No ashes at the Phoenix
It's all fresh and fun
The Phoenix’s physical coming into being was slow – more than two years of careful renovation of the building at 1226 Broadway – but it’s hitting its stride as a gathering place, watering hole, restaurant and music venue with the fiery ascent one naturally associates with the mythical bird for which it is named.
Think of Phoenix’s development as a series of wingbeats, some of which have already happened and some of which are still in process:
It opened last August: Good word of mouth, and people started stopping by for a drink and a bite to eat after work. The dinner business started to build.
It hired Mike Bentz as executive chef, and a round of experimentation began toward a new deeper, better dinner menu.
It kicked off Sunday brunches: A Herculean effort enabled the staff to survive the January Beatles Brunch, but then they had learned what to expect from this city that loves its Sunday brunch, and the brunch process stabilized.
Lunch service begins this spring.
New dinner menu debuts.
Warm weather finally arrives, and the patio becomes a popular dining spot.
It’s all, as they say, good.
At the helm is owner Matt McCoy, who has already made a name for himself as the owner, for the past 12 years, of Baseline Communications, the company that runs fiber optics to cell towers, hospitals and schools and installs it for telephone companies, he said. The leap from telecom infrastructure to a restaurant/music venue is much smaller than it seems once he explains.
“I never really dreamed of owning a communications company, but when I was younger I did dream of owning a restaurant and a music venue. We are much more than a restaurant.”
A Fort Wayne boy, McCoy grew up on the north side of town, part of a mingled group of North Side and Northrop high schoolers who loved music and played in bands together and started college at IPFW in the ’90s. He also worked in restaurants, in the kitchen and behind the bar at Paula’s, Cracker Barrel, Hall’s, the Dash-In and Acme Bar. He never finished college, but he did go off to Alaska to work for a while, returning to help a friend start a business. Then he started his business, and that’s how he was able to make that restaurant/music venue dream become reality.
The circle didn’t really close, though, until he hired Mike Bentz as executive chef. Bentz was part of that high school crowd, and they’ve been in bands together. They share food as a passion, too, and Phoenix now benefits from everything Bentz learned from his time at Baker Street and Crave and with his still active catering business, Crackerjack Catering.
“He’s given me a lot of latitude to be creative,” Bentz said. “That’s when the magic happens. You have a good crew, and you put your heads together and plan out exciting things, features, our Sunday brunch.”
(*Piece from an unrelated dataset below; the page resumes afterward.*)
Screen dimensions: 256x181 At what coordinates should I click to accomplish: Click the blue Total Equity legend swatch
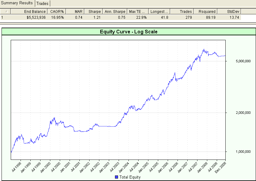pos(117,177)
The most successful features from this winter will have won places on the new dinner menu, which, McCoy and Bentz agree, will move toward what the vibe of the place seems to demand. They see that vibe as “speakeasy or Chicago-style steakhouse.” Bentz waxes rhapsodic about steaks and seafood while McCoy comes up with musical themes to match with food.
McCoy works well into the future booking bands and singers to perform. At press time for this article, March’s calendar already featured Dave Todoran on March 8, James and the Drifters March 21 and The New Millennium Jazz Orchestra March 22. Jazz singer Jen Chapin, Harry’s daughter, was already booked for two shows April 4 “with a great dinner,” he said.
Phoenix’s Grecian Hummus
1 can garbanzo beans
4 tablespoons garlic, minced
5 ounces lemon juice
4 ounces tahini
1 1/3 cups extra virgin olive oil
2 ounces hot water
6 dashes Tabasco sauce
1 teaspoon ground cumin
4 teaspoons kosher salt
1 pinch white pepper
1. Blend all ingredients in food processor for 10 minutes. You might need two batches.
2. Place about four ounces on a serving plate. Drizzle with more olive oil and chopped fresh parsley.
3. Garnish each serving with carrot sticks, celery sticks, olives, heated pita wedges and feta cheese crumbles.
4. Refrigerate any remainder to use in future.
First appeared in the March 2014 issue of Fort Wayne Monthly.